The boys in Belvedere were always playing football in the road just outside our house, but I never joined in. I had managed a kickabout on the beach with a few friends over the summer holidays, and I wasn’t too bad – lots of chasing around rather than skill, it has to be said, so perhaps more like Steve Gritt than Carl Harris. I also had no idea which my best position would be, so just like Steve Gritt, then: the utility player who defined the term – he had not only played for Charlton in every outfield position – but also in goal.
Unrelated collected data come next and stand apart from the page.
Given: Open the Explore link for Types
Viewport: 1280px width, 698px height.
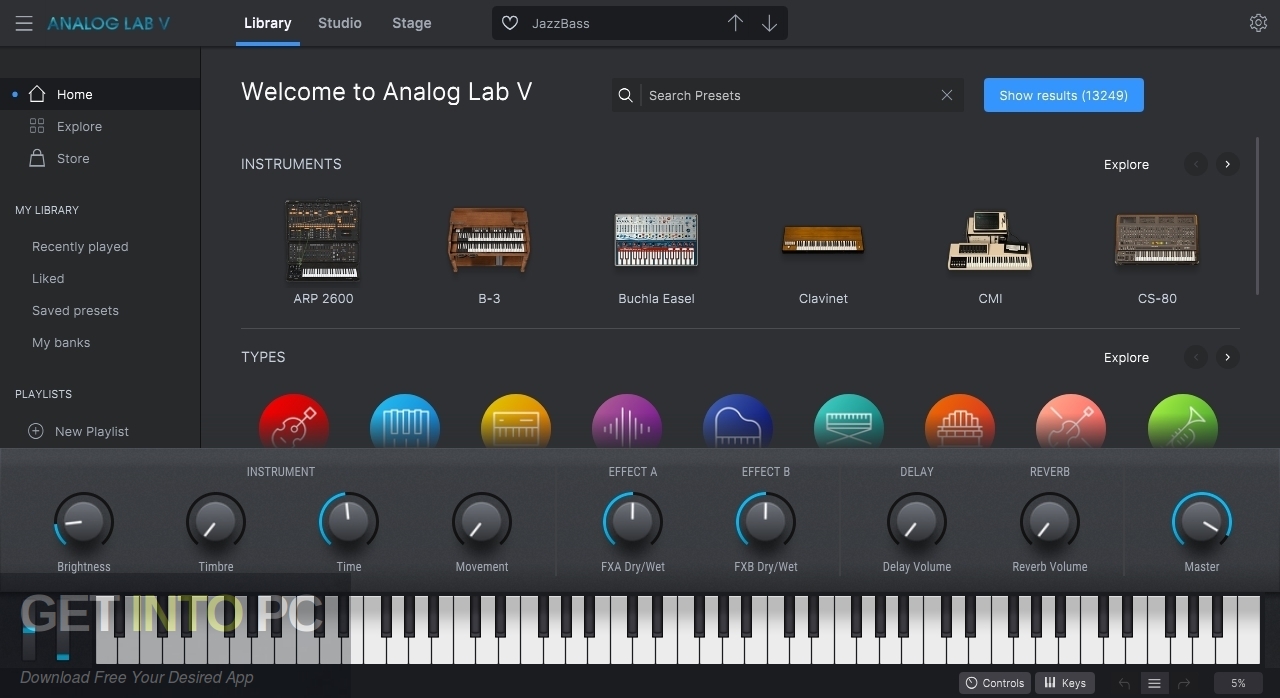Looking at the screenshot, I should [x=1126, y=357].
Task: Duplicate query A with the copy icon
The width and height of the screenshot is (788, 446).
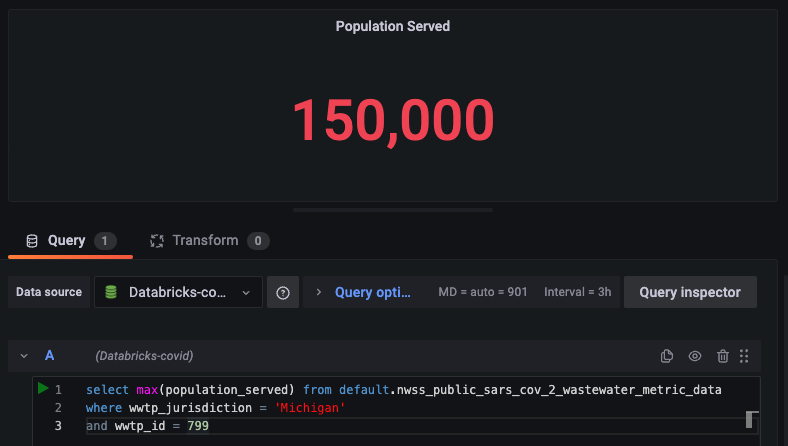Action: click(x=667, y=356)
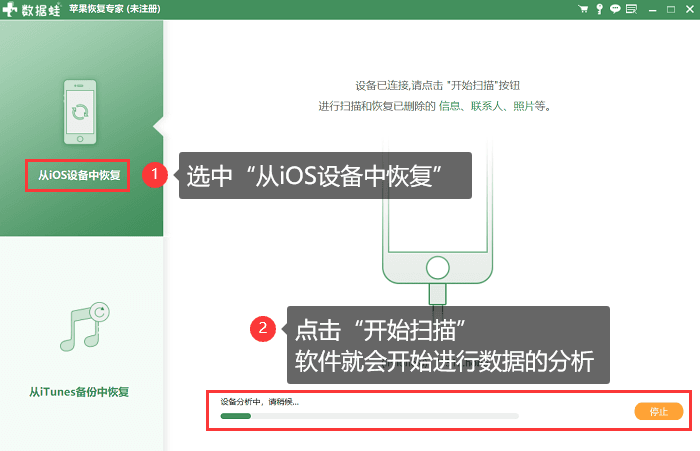This screenshot has height=451, width=700.
Task: Open the chat feedback bubble icon
Action: [614, 9]
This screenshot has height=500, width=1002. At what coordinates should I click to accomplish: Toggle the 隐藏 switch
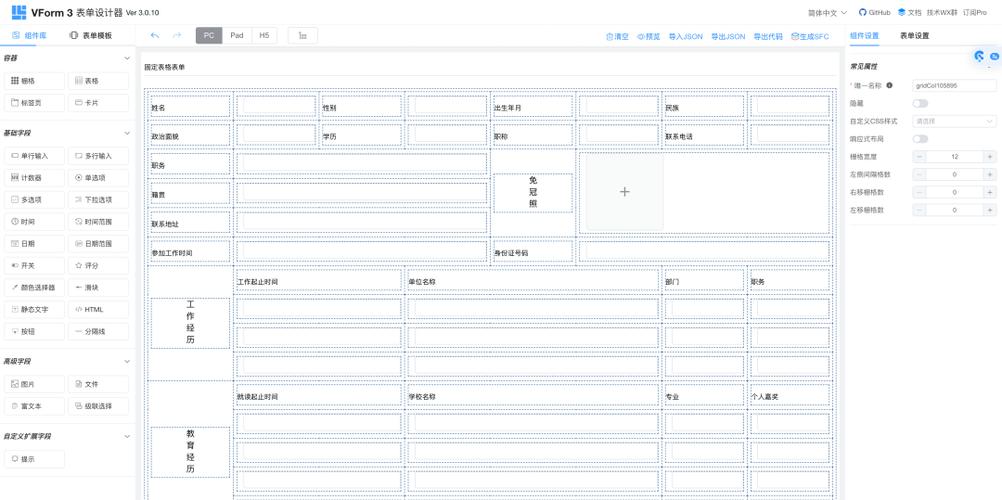tap(920, 103)
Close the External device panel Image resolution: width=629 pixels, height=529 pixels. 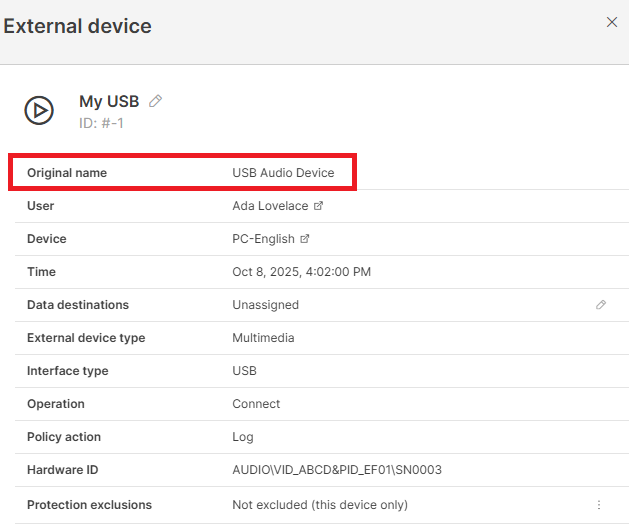[612, 22]
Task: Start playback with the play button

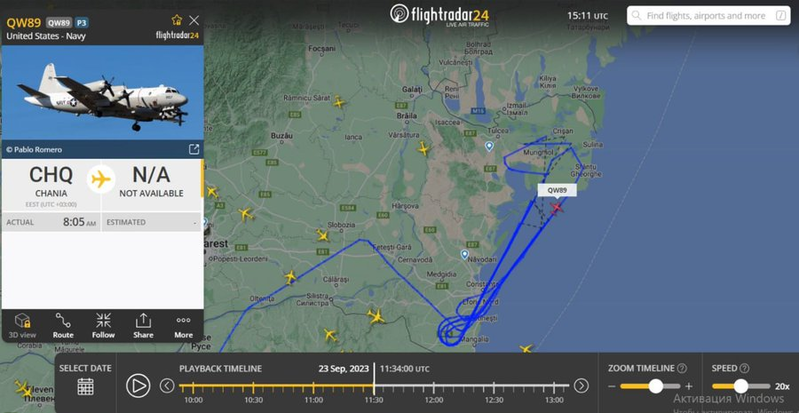Action: click(x=138, y=385)
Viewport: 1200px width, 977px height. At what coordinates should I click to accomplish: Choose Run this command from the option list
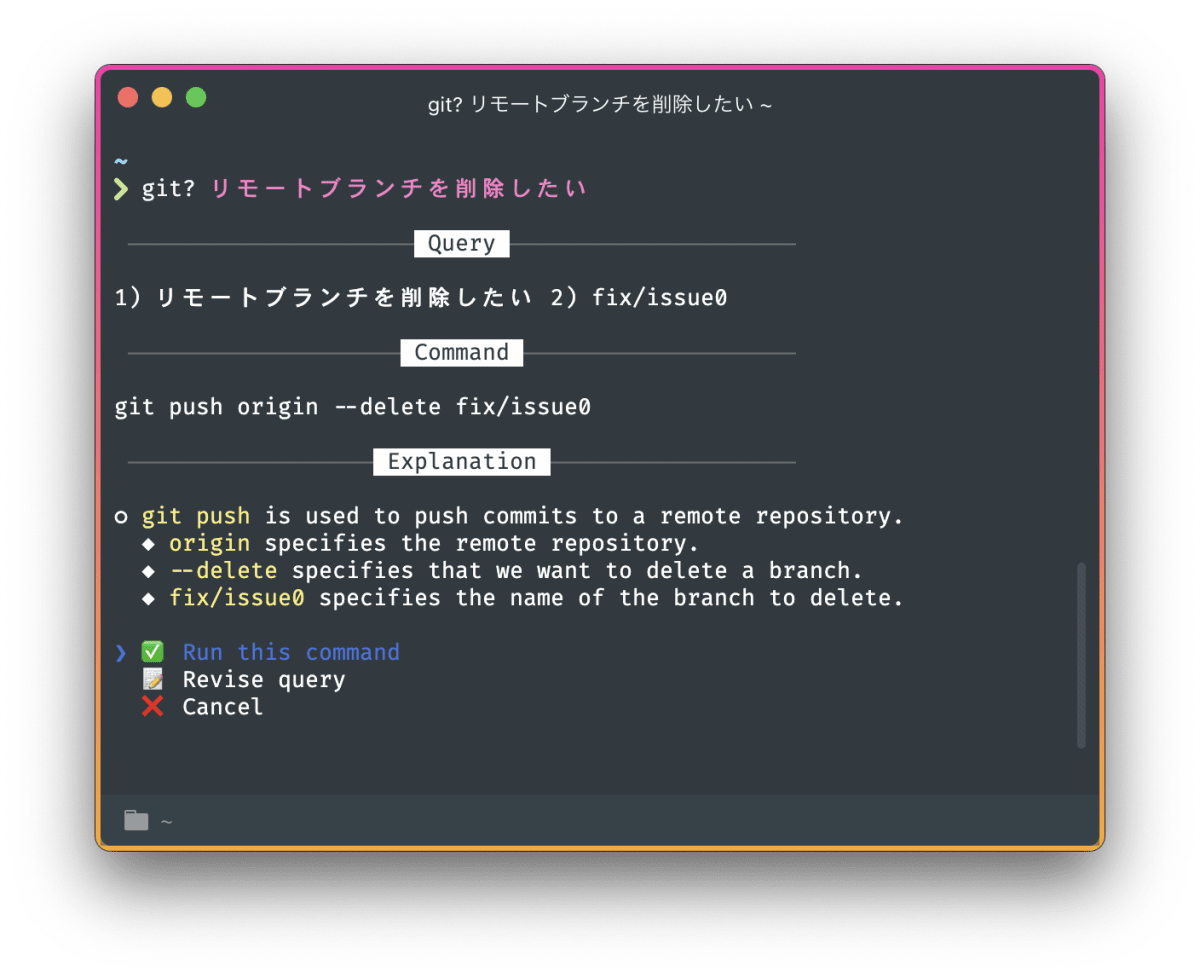(290, 651)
University loomed on the horizon. “Student life – it’s whatever you make it”, warbled the blurb in the prospectus. “It’s not just about lectures and seminars, it’s your chance to get involved in all sorts of other sports or pastimes. If the society doesn’t already exist, all you have to do is start it – after all, there are thousands of other young people just waiting to have fun.” The thought crossed my mind that I could finally have a go at playing my favourite sport properly, albeit as a rather late starter.
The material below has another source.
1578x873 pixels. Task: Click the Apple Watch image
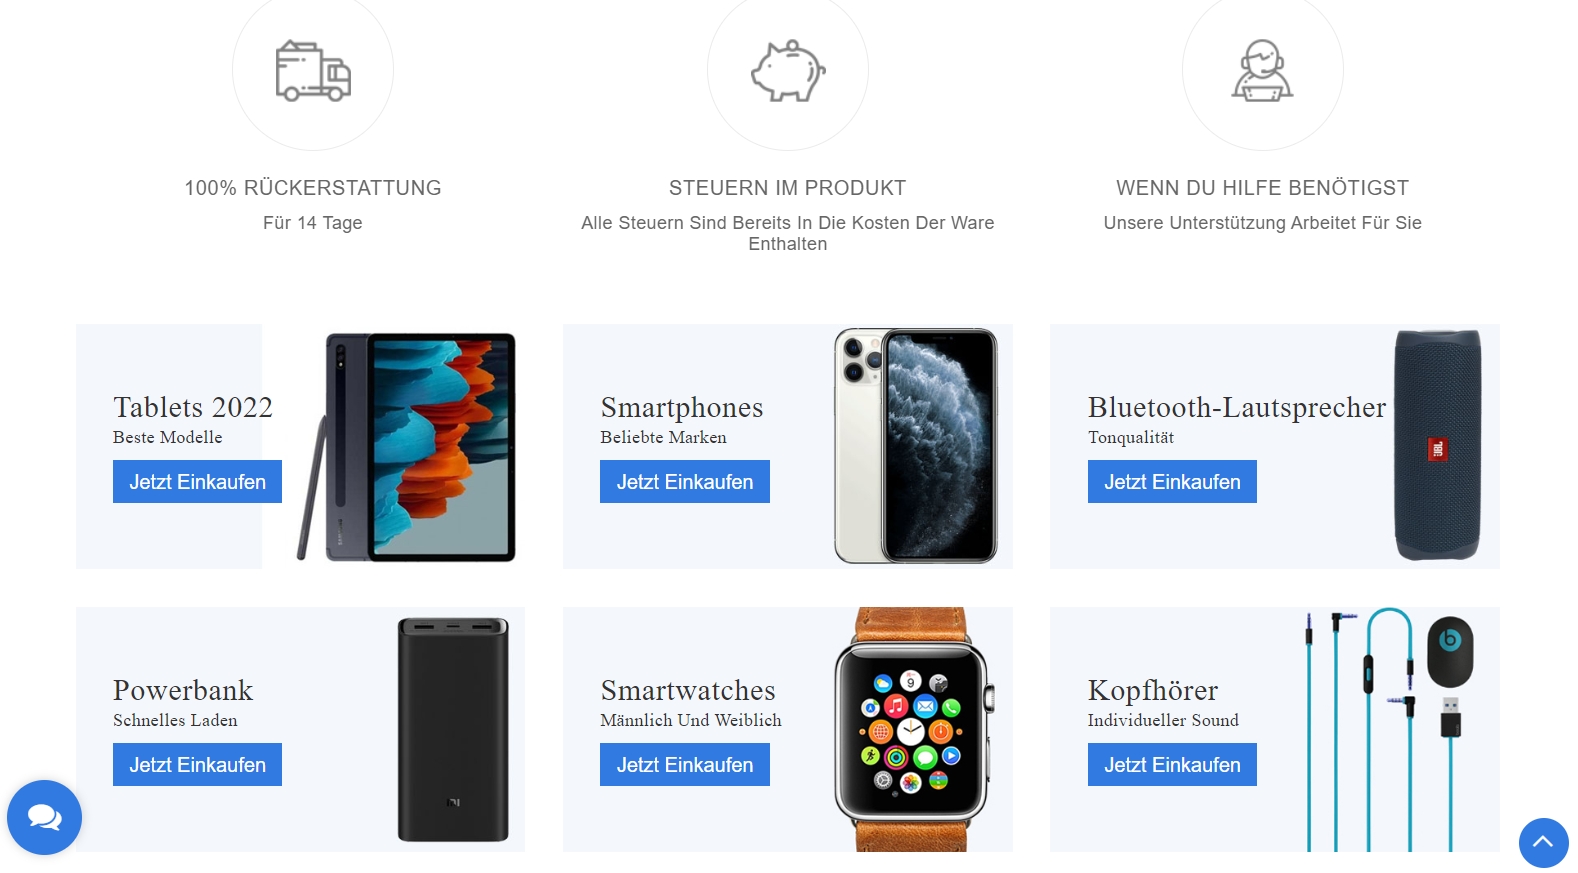click(912, 729)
That first evening in the college bar, I casually mentioned the idea to my new friends. Immediately one of the boys offered to coach us, and most of the girls who played hockey decided they would give it a go for a laugh.
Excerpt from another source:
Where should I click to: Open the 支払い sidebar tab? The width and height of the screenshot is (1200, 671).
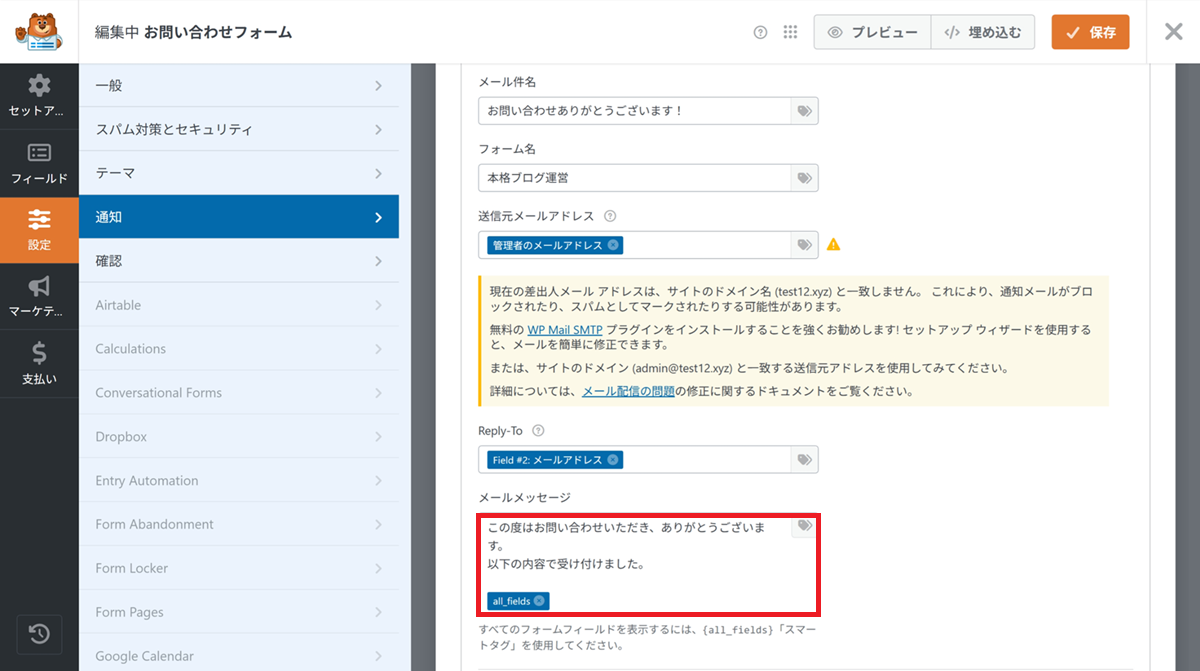click(39, 364)
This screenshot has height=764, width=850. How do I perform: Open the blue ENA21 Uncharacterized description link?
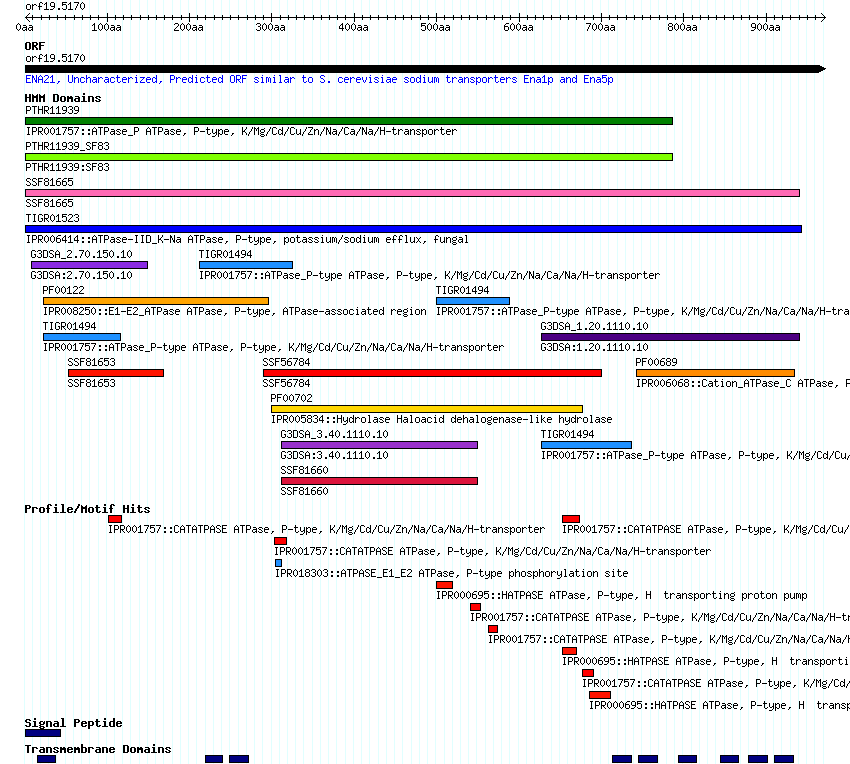coord(319,80)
The prospectus was right – I wasn’t just going to be playing football, somehow I was the founder and captain of my own team. Now I would just need to learn how to kick the thing, never mind head it. After all these years watching Charlton – and Steve Gritt – I must have picked up a trick or two…
When Saturday came, I settled down in my room with a 19th century French literary classic – I was already behind on the pre-course reading list and lectures started on Monday. Before the end of the day I would need to take a trip into town to buy my first ever pair of football boots. Our first ladies football training session was set for Sunday afternoon. (This was 1983 – we were still ladies then, though once we started kicking the ball, and later lumps out of each other, we soon became women.)
First I’d catch up on the team news on Radio Two, as it was nearly three o’clock. With less frequent visits to The Valley, I’d be relying on Sports Report, phone calls home and newspaper cuttings sent by Dad to keep in touch with snippets of news about Charlton. Allan Simonsen had been and gone the previous season, and no-one seemed quite sure where the money was coming from –or if, indeed, there was any at all. Nevertheless, under the careful stewardship of Lennie Lawrence, we’d made an excellent start in the league, unbeaten after seven games, just three goals conceded.
“We’ll be reporting live from the Goldstone Ground today.” What a surprise, the featured match was Brighton v Charlton! Both the tragedy of French heroine Madame Bovary and my football boot purchase would have to wait. (I could always wear hockey boots for that first session, as I’m sure most of the other girls would.) I associated the dulcet tones of Peter Jones with Steve Heighway marauding down the wing on a Liverpool glory night in the European Cup. Now I would be listening to the BBC describing Bobby Curtis and Les Berry keeping close tabs on the Brighton forwards, Steve Gritt commanding the midfield (sounded like that was going to be where he’d play today) and Carl Harris skilfully tee-ing up Derek Hales or Ronnie Moore.
Brighton scored after 12 minutes, and then again after 17. Charlton had barely touched the ball. I decided to get on my bike after all –maybe I was the jinx. I headed into my new home town, did a bit of shopping for basic student supplies – A4 paper, milk, bread and gin, then plucked up the courage to enter the sports shop.
Rack after rack of football boots, all of them black. A male assistant, about my age, asked if he could help.
“Yes, I’d like a pair of size five boots.”
“Hockey ones are over there,” he gestured with his head.
“No, I want football ones.”
“Oh, shopping for your little brother, are you?”
“No, I’d like to try them on.” Smirking, he turned and reached down a pair from the boys’ section. “These ones are only a fiver – there’s no VAT on the kids’ sizes.”
I hastily tried them on – they would do fine.
At the cash desk, the same boy who was reluctantly selling me the boots turned to his mate,
“What about Sunderland beating your Liverpool at Anfield, then?”
I realised it was a bit after five o’clock. Feeling brave – I was the captain of my own team now, and the proud owner of a pair of kids’ plastic football boots – I casually asked if they happened to know the Brighton score.
“Brighton, oh yeah, they won 7-0. That old Liverpool player Jimmy Case got a hat-trick. Do you support them, then?”